小説 | ナノ
自我の激しい佐疫くんが災藤さんに嫉妬する話

「災藤さんってかっこいいよね」
「そうだね」
「肋角さんとはまた違う色気があるっていうか…」
「手が動いてないよ。ついでに目も書類に向いてない」

頬杖を付きながら窓の外をぼんやり眺めていたなまえが急に口を開いた。書かなければいけない書類の山は先程からあまり減っていないように見える。なまえが見ている方に目線を向けると、窓の外で災藤さんが斬島と谷裂に何か指導している様子が見えた。恐らく鍛錬中なのだろう。そういえば俺も昨日あの中庭で平腹と先に膝を付いた方が負けというルールを作ってやったな。右腕にスコップを叩き下ろされて骨が折れたけど、いつの間にか治っていた。

「…ちょっとくらい休憩してもいいじゃん」
「いいけど、俺は手伝わないからね」
「えー」
「嫌ならさっさと終わらせる」
「佐疫、自分の先生が褒められたんだからもっと嬉しそうにしてもいいじゃん」
「俺の先生は肋角さんでもあるし災藤さんでもあるしたくさんいるの。一々反応してたらきりが無い」
「なんか今日冷めてるね」
「いつも通りだよ」

ムカムカする胸の内を抑えるので精一杯だった。目は書類に向いているけれど、内容は全く頭に入って来ない。なまえと一緒に過ごせると思って楽しみだった雑用も、ただ腹立たしいだけの時間に成り下がった気がする。怒りを込めてペンを動かしていると、筆圧をかけ過ぎて紙が破れた。

「あ、災藤さんが笑った」
「どうでもいいだろ」
「え?」
「なんでもない。よく見えるね」
「うん、気になるモノってやけに遠くても見えるんだよね」
「ふーん」

バキッという音がしたので手元を見ると、握った拳の中でペンが折れていた。なまえが驚いた様に俺の顔と折れたペンを交互に見ている。こんなに自己制御が出来ないだなんて、斬島と座禅でも組もうかな。

「ど、どうしたの?」
「なんでもないよ、最近重い銃ばっかり使ってたからかな」
「…ほんとに?」
「本当だよ」
「ふーん…ところで佐疫、昨日の腕の傷治ったの?」
「え?」
「右腕。

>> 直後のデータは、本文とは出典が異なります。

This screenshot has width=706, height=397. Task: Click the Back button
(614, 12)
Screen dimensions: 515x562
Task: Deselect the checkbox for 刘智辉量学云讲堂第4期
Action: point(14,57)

わたし昨日もここにいたから見えたんだよね。痛そうだったけど」
「…見えたの?」
「うん、気になったから」

口元が綻びそうになるのを必死で抑える。さっきまで胸に立ち込めていた暗雲はなんだったのだろう。自分でも情けないくらい単純かつ解明に俺の心は晴れ晴れとしていた。たとえ勝敗の結果が気になっていたから、という些細な理由でも彼女の意識が俺に向いていた事が嬉しかった。ああ、彼女の一言でこんなに一喜一憂するだなんて。そのうちなまえの一言で誰かを殺してしまいそうだよ!